Questo contenuto è stato pubblicato il 18 dicembre 2009 - 16:06
(Keystone-ATS)

BERNA - Media e politici hanno spesso delle donne immigrate un'immagine imbottita di stereotipi, che non corrisponde alla realtà. È quanto risulta da uno studio presentato oggi a Berna in occasione della Giornata mondiale dei migranti.
Le donne sono soprattutto presentate come vittime. Sono descritte come non autonome, passive, dipendenti dagli uomini e poco integrate, ha dichiarato alla stampa Simone Prodolliet, responsabile della segreteria della Commissione federale per le questioni di migrazione (CFM).
Eppure - secondo lo studio "Donne in migrazione", realizzato dall'Università di Berna per incarico della CFM - la realtà è completamente diversa. Le migranti possono anche disporre di una formazione superiore, parlare più lingue, avere una funzione dirigente o guadagnare di che vivere in qualità di responsabili aziendali, ha sottolineato Simone Prodolliet.
Il 28% delle migranti che esercita un'attività lucrativa è titolare di un diploma universitario o di una formazione professionale altamente qualificata. Per le svizzere questa proporzione oscilla attorno al 24%.Raccomandazioni
Sulla base delle constatazioni dello studio in questione, la CFM formula varie raccomandazioni, ha detto il suo presidente Francis Matthey. Preconizza, per esempio, di rompere con i luoghi comuni sulle migranti e di promuoverne il potenziale.
La commissione chiede anche un rafforzamento della situazione giuridica delle donne immigrate, che per alcune di loro è molto precaria. Basti pensare alle donne giunte in Svizzera nell'ambito della riunificazione familiare, che devono restare con il marito per conservare l'autorizzazione di soggiorno.

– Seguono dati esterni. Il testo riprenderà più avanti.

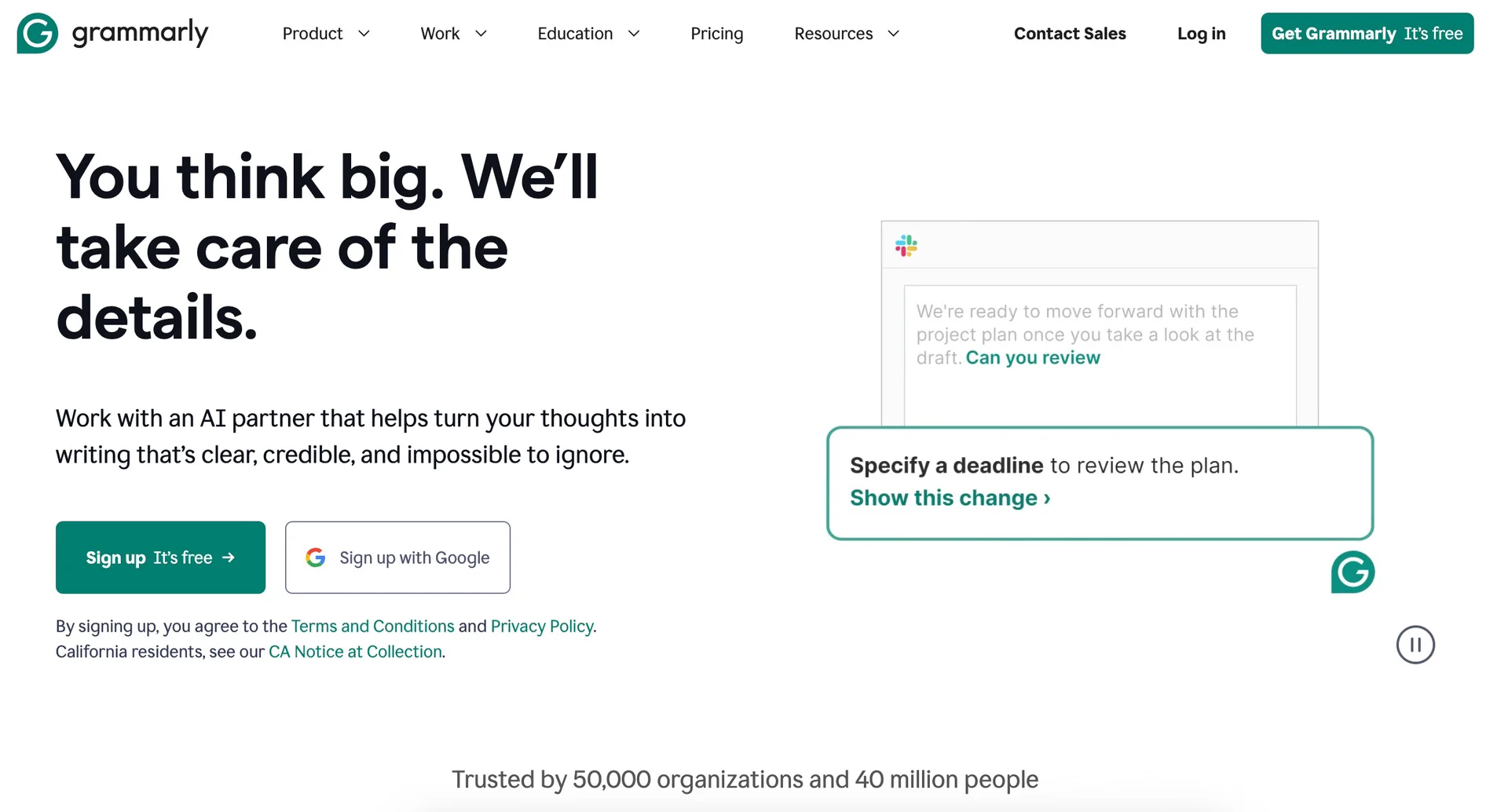Viewport: 1508px width, 812px height.
Task: Click Sign up with Google button
Action: coord(397,558)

Per rimediare a questo problema e migliorare lo statuto delle migranti, la CFM è del parere che sia necessario elaborare un diritto di soggiorno indipendente dallo stato civile. Chiede anche il diritto a un'autorizzazione di soggiorno per le vittime di violenze coniugali, di matrimoni forzati o della tratta delle donne.Parità uomo-donna
La CFM ritiene che la problematica della parità tra donne e uomini debba essere affrontata senza stigmatizzare le varie comunità. Attribuendo a certe comunità religiose o di migranti pratiche discriminatorie nei confronti delle donne si nasconde troppo facilmente il fatto che vi è ancora molto da fare in termini di uguaglianza per le donne svizzere, per esempio in fatto di rimunerazione.

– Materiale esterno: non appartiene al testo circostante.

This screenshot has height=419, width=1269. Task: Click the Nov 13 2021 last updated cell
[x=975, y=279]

Circa 214 milioni di persone vivono al di fuori del paese in cui sono nate; 70 milioni in Europa. Quasi il 50% - un po' meno in Svizzera - sono donne, ha ricordato Francis Matthey.Minareti
La CFM non ha voluto commentare il risultato della votazione federale sui minareti. Matthey ha comunque parlato di "ferita" provocata nei sentimenti dei musulmani del Paese. "La decisione del popolo è presa, vedremo in seguito le conseguenze", ha proseguito Matthey. Spetta alle comunità musulmane fornire le risposte in grado di attenuare le paure avvertite dalla popolazione, ha aggiunto.

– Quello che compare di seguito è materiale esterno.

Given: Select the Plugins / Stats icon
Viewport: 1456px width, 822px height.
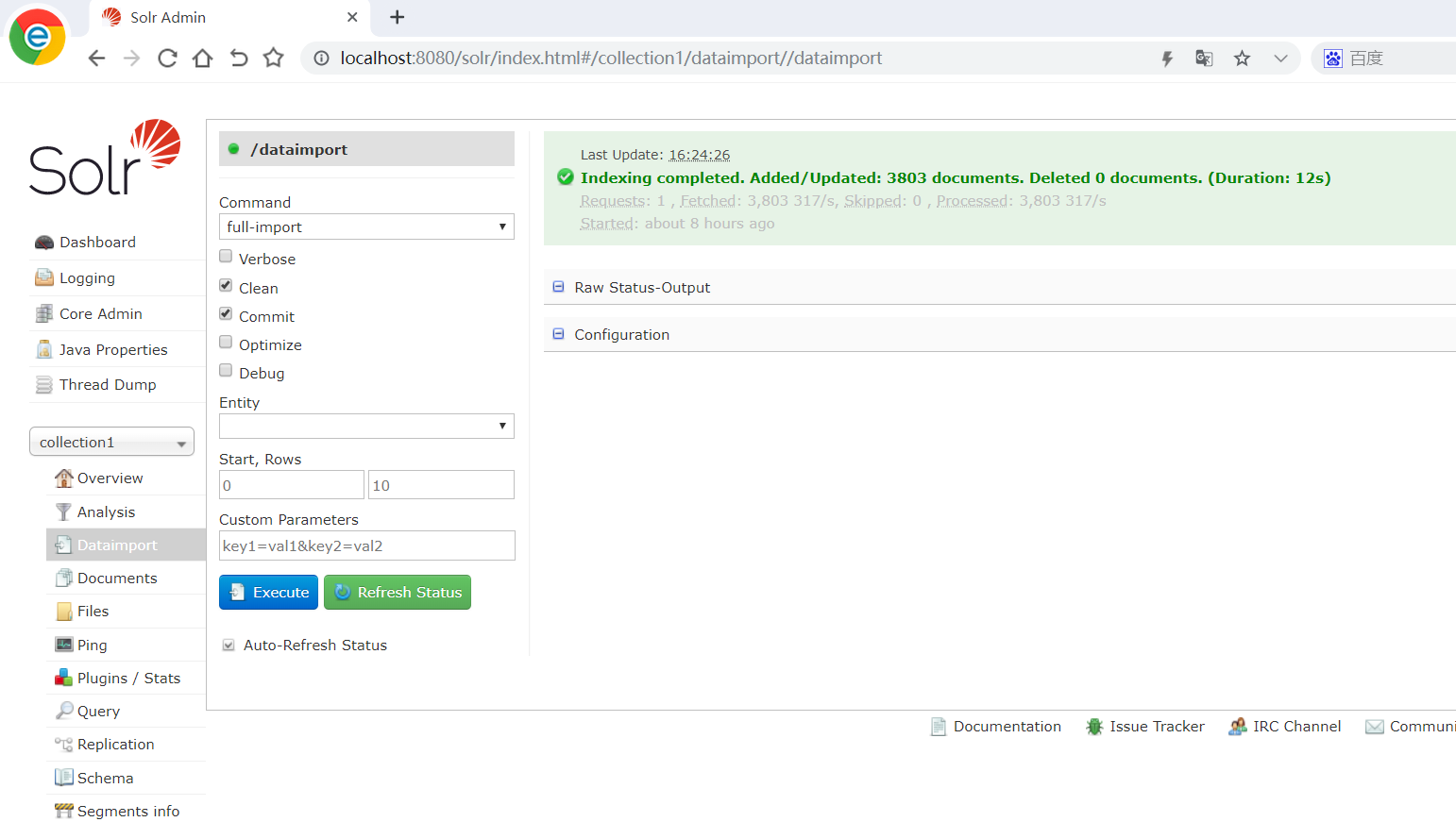Looking at the screenshot, I should (x=63, y=678).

"La paura non risolve nulla, il rispetto reciproco molto". Convinta di ciò e per rafforzare il dialogo, la CFM organizzerà il 23 gennaio un incontro con i rappresentanti musulmani, ha annunciato Francis Matthey. Questo passo è indipendente da quello della consigliera federale Eveline Widmer-Schlupf, che ha a sua volta annunciato che incontrerà una delegazione musulmana prima della fine dell'anno.Asilo
Per quanto riguarda il diritto d'asilo, la ministra di giustizia e polizia non ha voluto fare marcia indietro in merito all'accoglienza di gruppi di rifugiati, ha ancora affermato Matthey. La CFM ritiene che la Svizzera debba nuovamente accogliere gruppi di rifugiati, come ha fatto per 45 anni. Questo provvedimento era stato sospeso negli anni Novanta di fronte al massiccio afflusso di profughi provenienti dai Balcani.
Dopo aver analizzato la situazione - ha affermato il presidente della CFM - la ministra di giustizia e polizia ha rinunciato a reintrodurre questa prassi, invocando motivi finanziari, ma anche l'elevato numero di domande d'asilo. Tra il 1950 e il 1995, la Svizzera ha regolarmente accolto gruppi di rifugiati.